Gare de Zima : on a encore pris une heure de décalage, 5 au total. Et on a aussi attaqué le froid sibérien, j'ai du remonter dans le wagon chercher mon blouson, ma veste polaire ne suffisait plus. Nous arrivons à Irkoutsk dans 5 heures après 5 arrêts. Sur le quai, des femmes passent rapidement avec des sacs sur les bras annonçant ce qu'elles vendent. Cette vente à la sauvette est interdite. L'une d'elle s'est faite haranguée violemment par un policier. Les trains de marchandises sont incroyablement longs. J'avais déjà vu ça en Chine. Je viens de compter 70 wagons. Notre Transsibérien en compte 14.

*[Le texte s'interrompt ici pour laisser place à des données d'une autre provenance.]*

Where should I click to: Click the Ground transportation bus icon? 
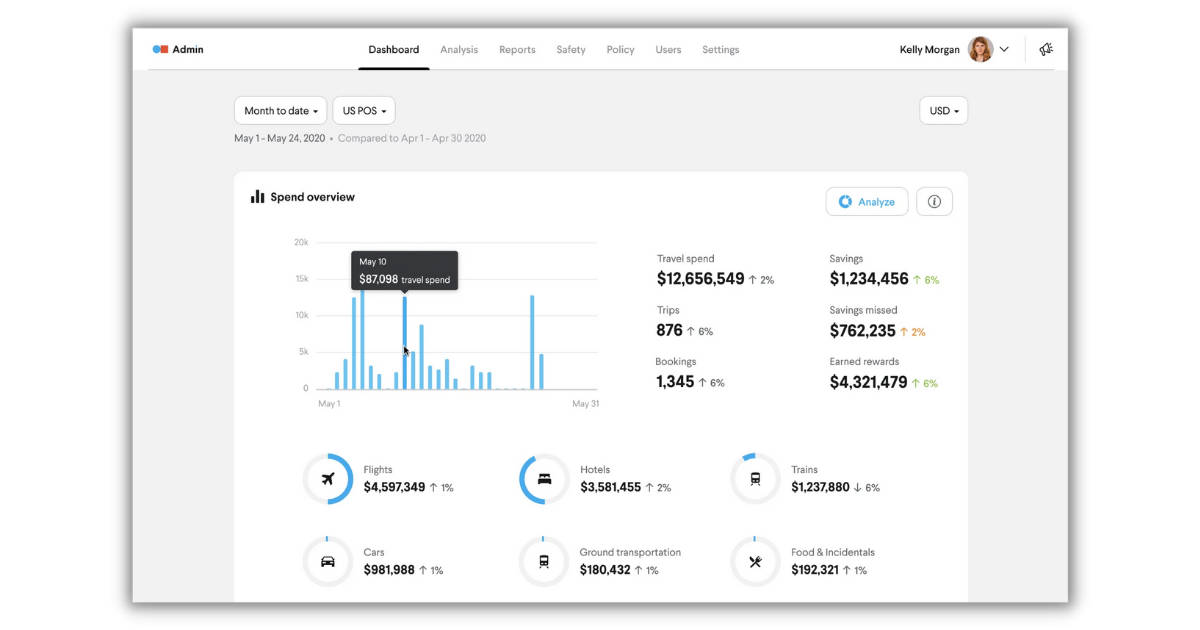pyautogui.click(x=543, y=561)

Dans un des compartiments voisins une maman voyage avec son fils d'environ 9 ou 10 ans. Il a un problème respiratoire et elle branche régulièrement une machine sur la prise du couloir dans laquelle il respire. Cette nuit vers une heure nous avons fait un long arrêt. Lorsque je suis remontée dans le wagon j'ai parlé en français avec lui. Il me regardait avec ses grands yeux bleus et je lui ai dit que je m'appelle Chantal , il a compris, il m'a répondu avec un sourire "Maxime". Je suis contente de lui avoir parlé car ce matin lorsque nous nous sommes réveillées Maxime était descendu du train. J'ai beaucoup de tendresse pour nos voisins de compartiment.

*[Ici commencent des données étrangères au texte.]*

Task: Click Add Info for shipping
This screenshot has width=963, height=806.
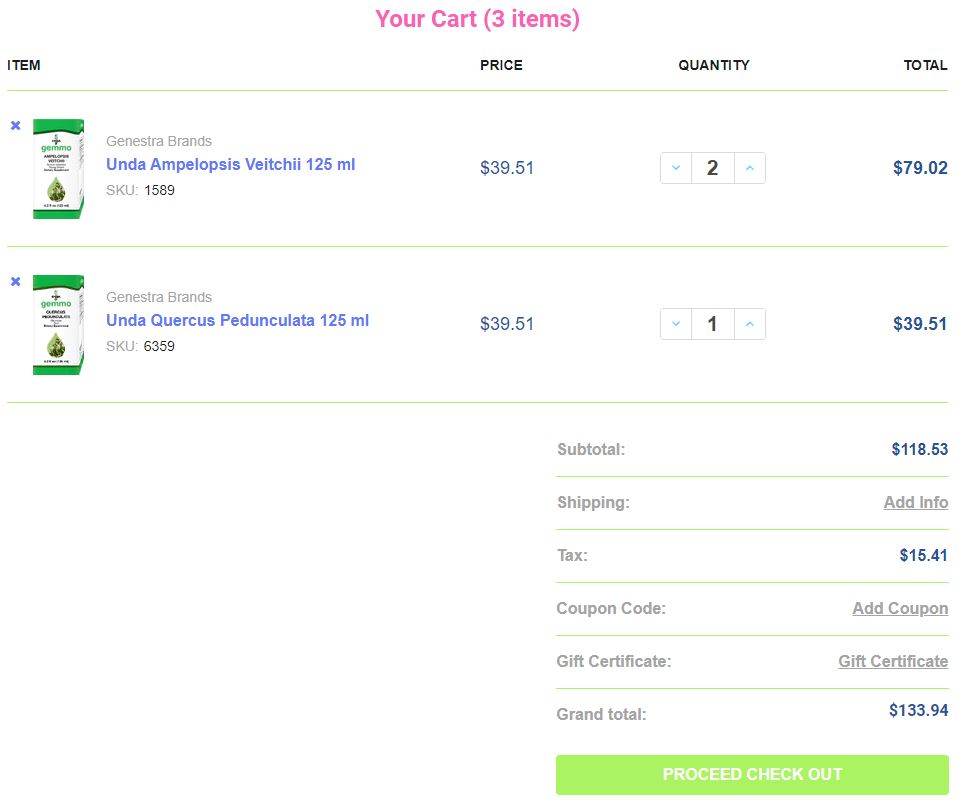Action: pyautogui.click(x=915, y=503)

Fin de la première partie de notre voyage en train, nous arrivons bientôt à Irkoutsk. Nathalie, Roman et André, à quelques compartiments du notre, nous ont invitées, on a fini en beauté à coup de verre de vodka. Ils se sont rencontrés dans le train, ils voyagent dans le même compartiment. Roman et André sont militaires, Roman voyage en train jusqu'en Corée du Sud pour son travail, André est pilote d'hélicoptère et Nathalie est manager. Roman fume dans les toilettes, il nous fait rire. Il y a une ambiance très joyeuse dans ce compartiment.
Mon roman a pris cher
Nous aussi nous avons pris cher avec la vodka! Nous avons à nouveau entonné Souliko (la chanson préférée de Staline) et André, de sa belle voix grave nous a offert une chanson à l'air nostalgique digne des coeurs de l'armée russe! Notre chère provodnitsa est arrivée au milieu de ce chahut pour passer la serpillière et ces grands gaillards ont levé leurs pieds, soumis à son autorité! ces moments sont des petites perles! Puis l'heure a sonné, elle nous a porté nos billets, geste annonciateur de notre arrivée à notre destination: Irkoutsk. Il y a 2 arrêts à Irkoutsk, nous nous sommes précipitées mais notre géant est venu nous rassurer de sa voie posée: nous descendons au second arrêt et pouvons profiter de quelques minutes de plus avec nos nouveaux amis... et d'un verre de vodka de plus! Pincement au cœur. Nos nouveaux amis ont porté nos sacs sur le quai et nous ont dit au revoir à la russe en nous serrant dans leurs bras chaleureusement. Nous avons tenté de faire sourire la provodnitsa mais pas moyen! Mais le géant, lui, nous a fait un bel au revoir de la main accompagné d'un gentil sourire. 4 nuits et 4 jours ensemble, on avait fini par s'attacher. Regret: nous n'avons pas trouvé notre cher Youri pour lui dire au revoir!